JAMA Study on Ginkgo biloba Not Quite Clear?

JAMA Study on Ginkgo Biloba Effects on Rate of Cognitive Decline ‘Still Misses the Boat’ – “in fact it may not be in the same ocean.

ginkgo bilobaThe study population should have been one situated closer to the onset of cognitive decline – meaning younger people! 

A study released on Tuesday in the December 23/30 issue of JAMA, the Journal of the American Medical Association stated that adults who used the herbal supplement Ginkgo biloba for several years did not have a slower rate of cognitive decline compared to adults who received placebo.  The researchers analyzed results from the 2008 Ginkgo Evaluation of Memory (GEM) study to determine as a secondary outcome if G. biloba slowed the rate of cognitive decline in older adults who had normal cognition or mild cognitive impairment (MCI) at the beginning of the study.

The Natural Products Association has previously issued comments on the GEM study, which was originally released in November of 2008, questioned the benefits of Ginkgo biloba on preventing dementia and Alzheimer’s disease (AD), saying the study “missed the boat entirely” because the universe of people studied was too limited to make broad statements about the benefits of the popular dietary supplement. [New JAMA Study on Ginkgo Biloba and Alzheimer’s ‘Misses the Boat Entirely’, NPA Member Update, November 18, 2008]
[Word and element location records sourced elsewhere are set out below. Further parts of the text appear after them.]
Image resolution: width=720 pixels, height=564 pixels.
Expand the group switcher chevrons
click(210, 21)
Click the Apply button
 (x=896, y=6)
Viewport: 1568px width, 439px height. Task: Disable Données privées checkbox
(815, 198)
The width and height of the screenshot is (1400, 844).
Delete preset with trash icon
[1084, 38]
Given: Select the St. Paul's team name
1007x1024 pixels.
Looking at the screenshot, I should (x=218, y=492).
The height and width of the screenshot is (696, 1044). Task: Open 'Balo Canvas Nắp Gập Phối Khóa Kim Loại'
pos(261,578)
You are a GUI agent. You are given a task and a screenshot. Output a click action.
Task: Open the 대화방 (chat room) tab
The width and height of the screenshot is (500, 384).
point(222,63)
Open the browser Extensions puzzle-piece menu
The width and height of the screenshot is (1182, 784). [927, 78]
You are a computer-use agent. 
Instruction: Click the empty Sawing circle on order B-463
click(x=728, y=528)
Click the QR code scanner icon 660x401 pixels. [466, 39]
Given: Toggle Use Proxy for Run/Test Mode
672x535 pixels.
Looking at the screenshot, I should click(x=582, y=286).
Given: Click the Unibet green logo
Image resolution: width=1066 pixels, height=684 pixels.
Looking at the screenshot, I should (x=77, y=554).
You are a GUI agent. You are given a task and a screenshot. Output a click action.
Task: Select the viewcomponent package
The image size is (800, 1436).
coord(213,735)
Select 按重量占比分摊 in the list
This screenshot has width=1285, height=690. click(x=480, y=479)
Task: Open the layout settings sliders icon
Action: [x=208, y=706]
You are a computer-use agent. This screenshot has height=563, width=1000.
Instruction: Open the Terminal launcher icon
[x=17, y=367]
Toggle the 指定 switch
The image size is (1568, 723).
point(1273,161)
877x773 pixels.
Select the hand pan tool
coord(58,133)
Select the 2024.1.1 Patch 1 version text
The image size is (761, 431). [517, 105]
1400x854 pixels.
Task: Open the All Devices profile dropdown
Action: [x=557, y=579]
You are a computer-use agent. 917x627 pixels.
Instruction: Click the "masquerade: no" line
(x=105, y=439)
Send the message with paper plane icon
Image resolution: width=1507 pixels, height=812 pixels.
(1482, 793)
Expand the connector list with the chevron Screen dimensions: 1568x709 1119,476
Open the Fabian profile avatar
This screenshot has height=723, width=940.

“As we stated in our comments regarding the GEM study last year, the boat has left the dock and this study isn’t on it,” said Daniel Fabricant, Ph.D., vice president for scientific and regulatory affairs at the Natural Products Association. “When one considers that age-related cognitive decline may initiate in healthy adults as early as their 30s, it would seem that if the authors were indeed serious about investigating prevention as a secondary outcome, they would have selected a population that was situated closer to the onset of cognitive decline instead of one where its effects most likely have already taken hold.”

One, it looks exclusively at people almost 80 years old who are far more likely to have Alzheimer’s, while ignoring those in middle ages, where the risk for developing the disease rises quickly and prevention could best be analyzed. Two, it excludes completely any consideration of the strong and established role that family history plays with Alzheimer’s. You can’t do a study on the weather without looking at wind and rain,”

It’s is always interesting to us (CAOH) that many studies looking at the benefits of herbal and nutritional supplements never take into account long term use and prevention.  There is never a magic bullet, pill or potion.